For details please consult:

Build Requirements

  • make
  • gcc / g++ Because Linux distribution compilers tend to use lots of patches. coreboot does lots of "unusual" things in its build system, some of which break due to those patches, sometimes by gcc aborting, sometimes - and that's worse - by generating broken object code. Two options: use our toolchain (eg. make crosstools-i386) or enable the ANY_TOOLCHAIN Kconfig option if you're feeling lucky (no support in this case).
  • iasl (for targets with ACPI support)
  • pkg-config
  • libssl-dev (openssl)

Optional:

  • doxygen (for generating/viewing documentation)
  • gdb (for better debugging facilities on some targets)
  • ncurses (for make menuconfig and make nconfig)
  • flex and bison (for regenerating parsers)

Building coreboot

Please consult https://www.coreboot.org/Build_HOWTO for details.

Testing coreboot Without Modifying Your Hardware

If you want to test coreboot without any risks before you really decide to use it on your hardware, you can use the QEMU system emulator to run coreboot virtually in QEMU.

Please see https://www.coreboot.org/QEMU for details.

Website and Mailing List

Further details on the project, a FAQ, many HOWTOs, news, development guidelines and more can be found on the coreboot website:

https://www.coreboot.org

You can contact us directly on the coreboot mailing list:

https://www.coreboot.org/Mailinglist

The copyright on coreboot is owned by quite a large number of individual developers and companies. Please check the individual source files for details.
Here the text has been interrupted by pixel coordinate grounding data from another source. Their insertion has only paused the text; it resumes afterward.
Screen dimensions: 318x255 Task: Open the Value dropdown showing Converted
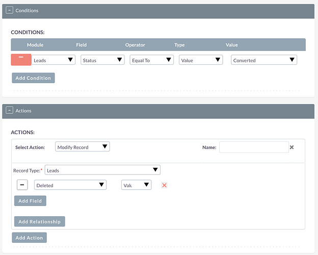pos(263,60)
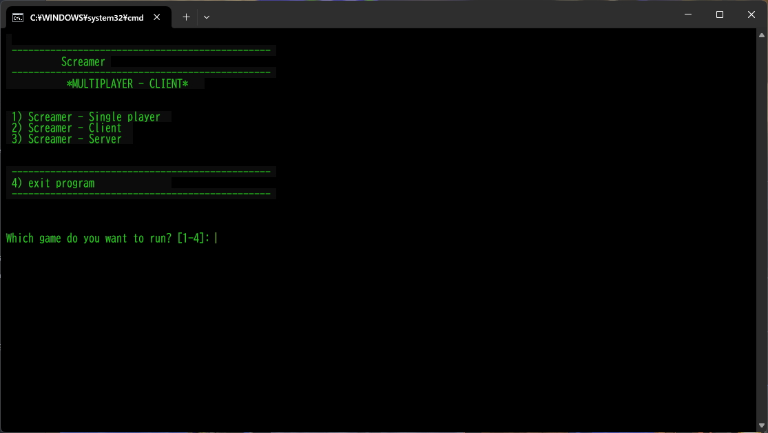Click the close icon on the cmd tab

(x=156, y=17)
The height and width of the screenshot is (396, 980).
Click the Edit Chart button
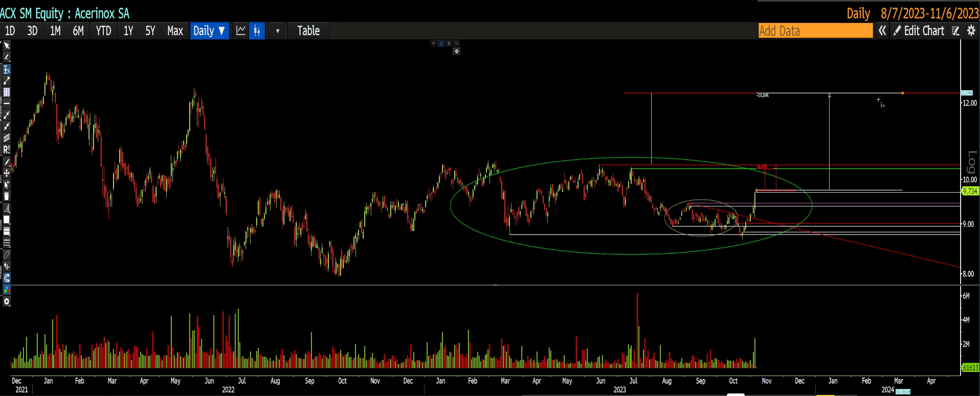919,31
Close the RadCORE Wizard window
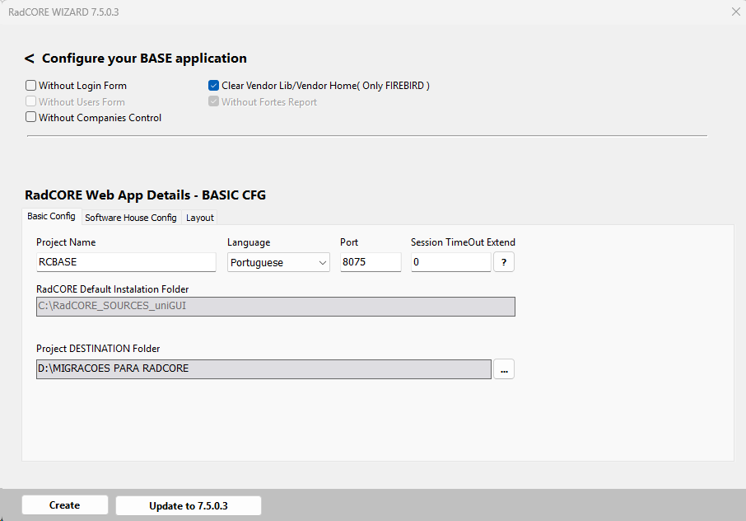The image size is (746, 521). click(735, 12)
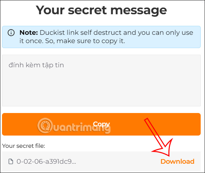The height and width of the screenshot is (173, 205).
Task: Click the empty lower area of the message box
Action: pos(101,91)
coreboot is licensed under the terms of the GNU General Public License (GPL). Some files are licensed under the "GPL (version 2, or any later version)", and some files are licensed under the "GPL, version 2". For some parts, which were derived from other projects, other (GPL-compatible) licenses may apply. Please check the individual source files for details.

This makes the resulting coreboot images licensed under the GPL, version 2.